Editor's Note
This editor’s note highlights the key facts and market implications behind “Netflix stock falls after weak earnings forecast”, with emphasis on sourcing, product fit, fabrication, logistics, or buyer impact.
Netflix stock fell more than 10% in pre-market trading Friday, following a below-consensus second-quarter outlook and word that co-founder and chairman Reed Hastings plans to exit the board. The company's first-quarter earnings report Thursday brought both announcements.
Second-quarter revenue was guided to $12.57 billion, short of the $12.64 billion consensus figure. On the earnings side, Netflix put its Q2 guidance at 78 cents per share, a figure that trailed the 84 cents analysts had penciled in. At 13%, the guided revenue growth rate for Q2 would mark a one-year low.
Netflix attributed the Q2 margin pressure to content spending weighted toward the first half of the year. Content amortization is set to peak on a year-over-year basis in Q2, the company said, with that growth rate expected to ease back to the mid-to-high single digits once the second half begins. The company maintained its full-year revenue guidance of $50.7 billion to $51.7 billion and its operating margin target of 31.5%.

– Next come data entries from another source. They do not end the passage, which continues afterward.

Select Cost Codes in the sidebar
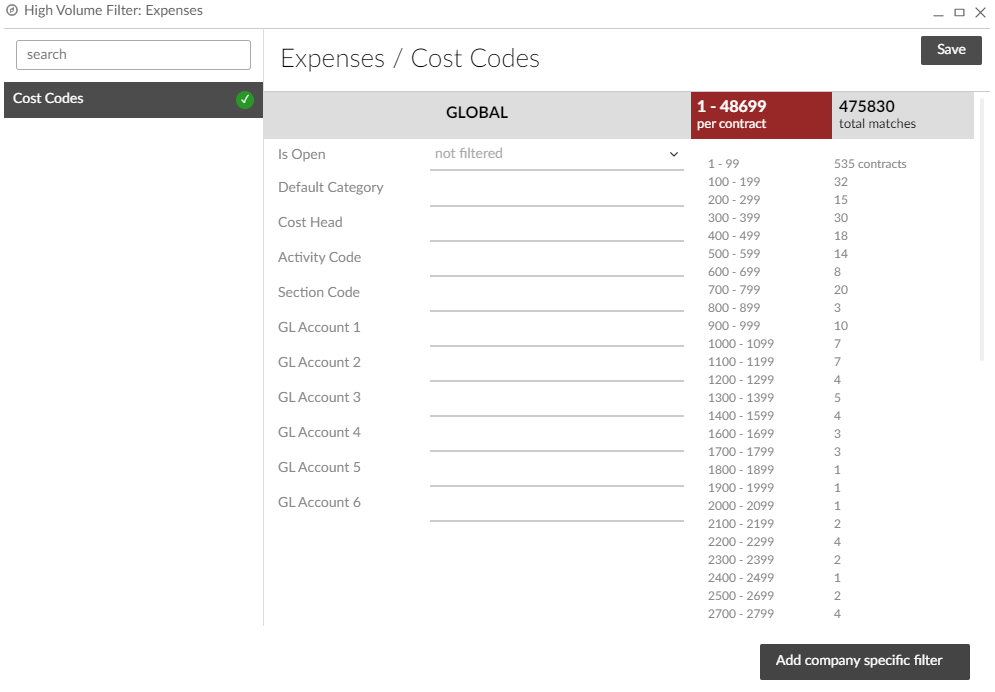[x=120, y=99]
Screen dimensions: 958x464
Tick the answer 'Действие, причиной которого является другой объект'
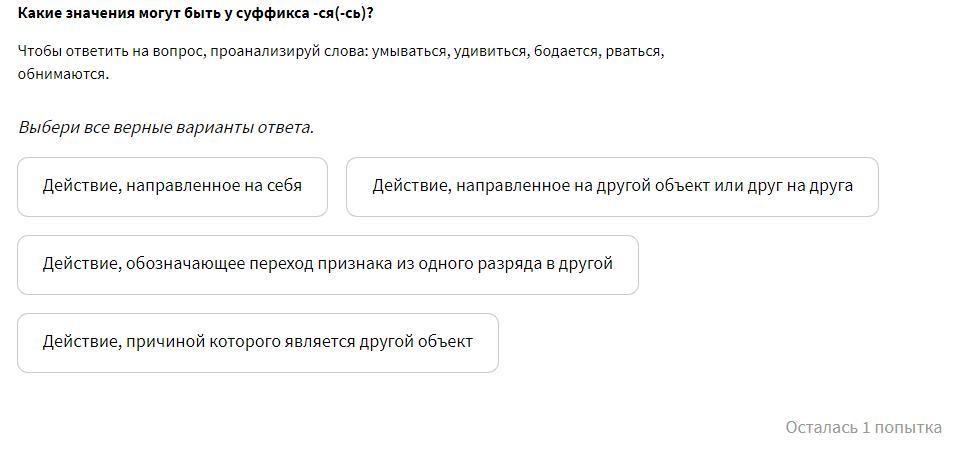point(258,342)
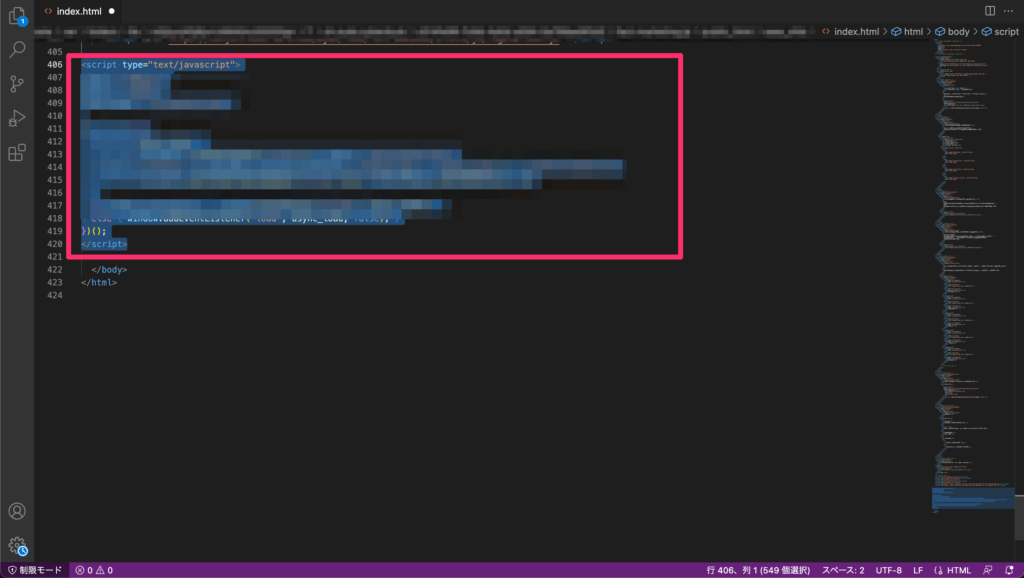
Task: Open the Accounts menu icon
Action: 17,511
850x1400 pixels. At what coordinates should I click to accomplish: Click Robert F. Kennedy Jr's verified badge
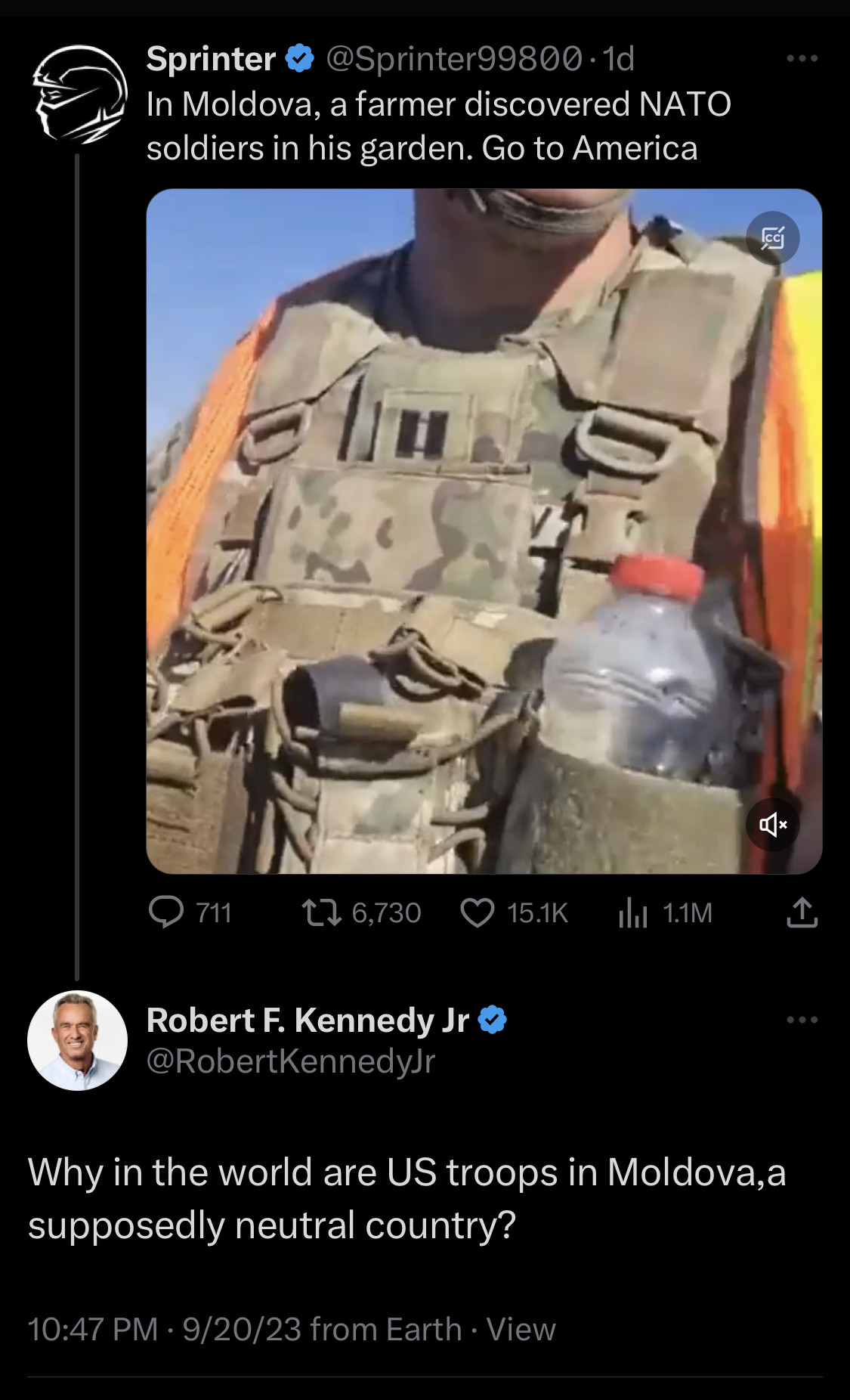(x=493, y=1020)
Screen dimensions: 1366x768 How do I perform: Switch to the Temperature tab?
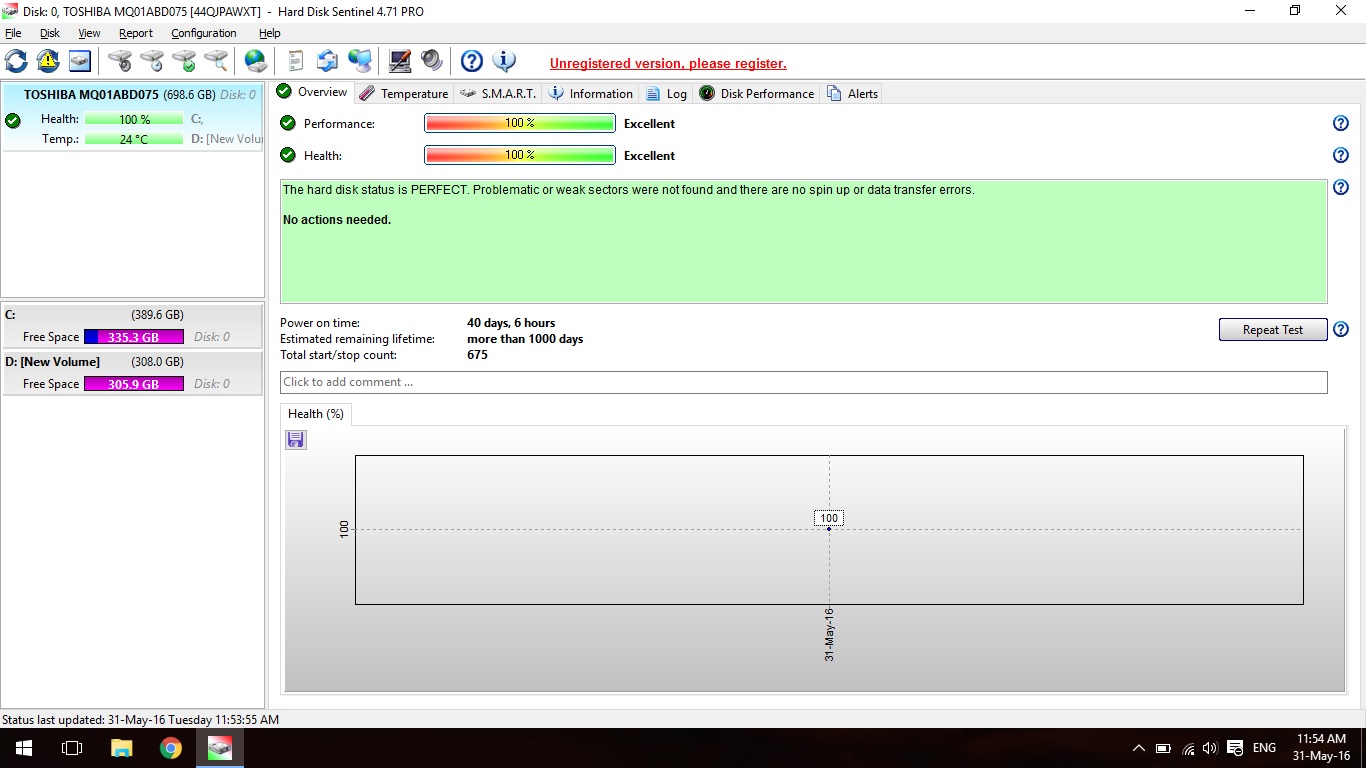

First-quarter results were strong. In Q1, Netflix took in $12.25 billion in revenue, a 16% increase from a year earlier that cleared the $12.18 billion analyst consensus. Bottom-line profits came to $5.28 billion, or $1.23 a share — nearly twice the $2.89 billion, or 66 cents a share, the company posted in last year's first quarter. Contributing to that result was the $2.8 billion breakup fee paid to Netflix when its proposed acquisition of Warner Bros. Discovery's streaming and studio assets collapsed in February.
Hastings will step down from the board once his current term wraps up at the annual meeting this June. After that, he says he's looking forward to putting more of his time into charitable work and personal projects.
“My real contribution at Netflix wasn’t a single decision; it was a focus on member joy, building a culture that others could inherit and improve, and building a company that could be both beloved by members and wildly successful for generations to come.”
Hastings wrote in a letter addressed to shareholders. Hastings is one of Netflix's original co-founders and ran the company for many years before handing off the CEO title to Ted Sarandos and Greg Peters back in January 2023.
On an investor call, Sarandos said Hastings' departure was unrelated to the failed Warner Bros. bid. Sarandos rejected that premise, saying Hastings had driven the Warner Bros. effort internally.
“Reed was a big champion for that deal. He championed it with the board. The board unanimously supported the deal.”
Advertising revenue is expected to hit $3 billion for the full year, which would represent a doubling relative to 2025, the company reaffirmed. The company's ad-supported plan accounted for more than 60% of Q1 sign-ups in markets where ads are available. A March price increase touched every U.S. plan, pushing the ad-free standard tier up by $2 to $19.99 a month. The company said those price changes have performed in line with historical patterns.
Free cash flow for the quarter reached $5.09 billion, up from $2.66 billion in the year-ago period, boosted by the Warner Bros. termination fee. Netflix now projects full-year free cash flow of about $12.5 billion, raised from a prior estimate of $11 billion.